Met is a receptor tyrosine kinase (RTK) and plays an important role in the process of carcinogenesis. Upon ligand (HGF) binding, Met becomes catalytically active and tyrosine phosphorylated, enabling the recruitment of signaling proteins to initiate downstream signaling cascades. This process is balanced by Met internalization, allowing for their removal from the cell surface and subsequent signal termination. The internalized Met is diverted toward one of two fates to be routed to late endosomes/lysosomes for degradation, or to be recycled back to the plasma membrane. MYO5B is a member of the class V of unconventional, dimeric nonfilamentous myosins, which has been shown to regulate membrane trafficking along the recycling pathway in epithelial cells. Our previous study showed for the first time that MYO5B is epigenetically silenced in gastric cancer cells and played an important role in gastric carcinogenesis, suggesting that MYO5B may be a potential tumor suppressor gene. Our result also found that suppression of MYO5B expression in gastric cancer cells expressing endogenous MYO5B inhibits HGF-stimulated MET degradation, suggesting that MYO5B may implicated in the process of Met trafficking and degradation in gastric cancer. On the basis of our previous studies, we will investigate the trafficking and degradation pathway of Met by CLSM (confocal laser scanning microscope) in gastric cancer cell in which the expression of MYO5B was upregulated or downregulated. We will figure out the Rabs with which MYO5B is associated in the pathway of Met trafficking. Taken together, we will identify a novel role for MYO5B in Met trafficking and HGF-induced downstream signaling in the following study.

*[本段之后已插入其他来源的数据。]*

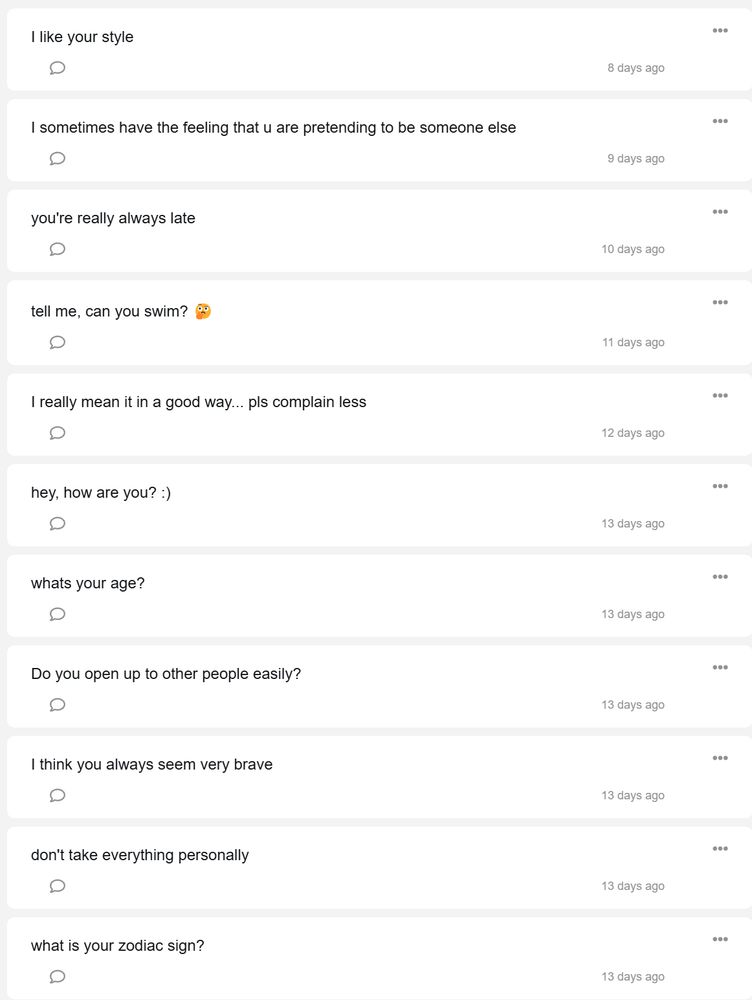Click the '8 days ago' timestamp
This screenshot has height=1000, width=752.
636,68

Met是酪氨酸激酶受体，当与配体HGF结合后，Met发生自身磷酸化并激发下游蛋白活化发挥作用。为防止Met过度活化，HGF会诱导Met发生内化，Met或被降解或重新被转运至细胞膜。 MYO5B是一种肌球蛋白，参与细胞内多种蛋白包括部分受体的转运，MYO5B是否参与Met的转运目前尚无文献报道。我们前期试验结果证明MYO5B在胃癌发生发展中发挥重要作用，表观遗传学调控胃癌细胞MYO5B的表达；同时发现MYO5B表达受抑制后，HGF诱导的Met蛋白水平降低被延迟，提示MYO5B与Met的转运及降解可能有关。本项目拟在此研究基础上，利用激光共聚焦等技术，研究MYO5B过表达或受抑制后，Met在细胞内转运及降解途径的变化；Met及其下游信号蛋白磷酸化情况；通过免疫共沉淀等技术鉴定出协同MYO5B参与Met转运及降解的蛋白，阐明MYO5B在Met转运、降解以及HGF诱导的信号通路中发挥的作用。

最新的研究发现，MYO5B调控不同通路参与蛋白在细胞内转运发挥重要作用，我们前期工作发现表观遗传学机制抑制MYO5B 在胃癌细胞中的表达，抑制MYO5B表达可降低HGF诱导的Met受体降解，促进Met受体信号通路发挥作用，但调控这一过程的机制目前不明。我们转染MYO5B的 dominant-negative mutant 形式MYO5B-T抑制MYO5B的功能后发现，Met受体从初级内体转运至次级内体的量降低，抑制了Met受体的降解过程。另外我们发现MYO5B-T可促进胃癌细胞骨架蛋白重构，促进细胞的迁徙转移能力，同时促进Rac1的活化，促进胃癌细胞裸鼠成瘤及裸鼠体内转移。结果提示MYO5B蛋白在胃癌细胞内参与Met受体转运，调控Rac1参与胃癌细胞转移。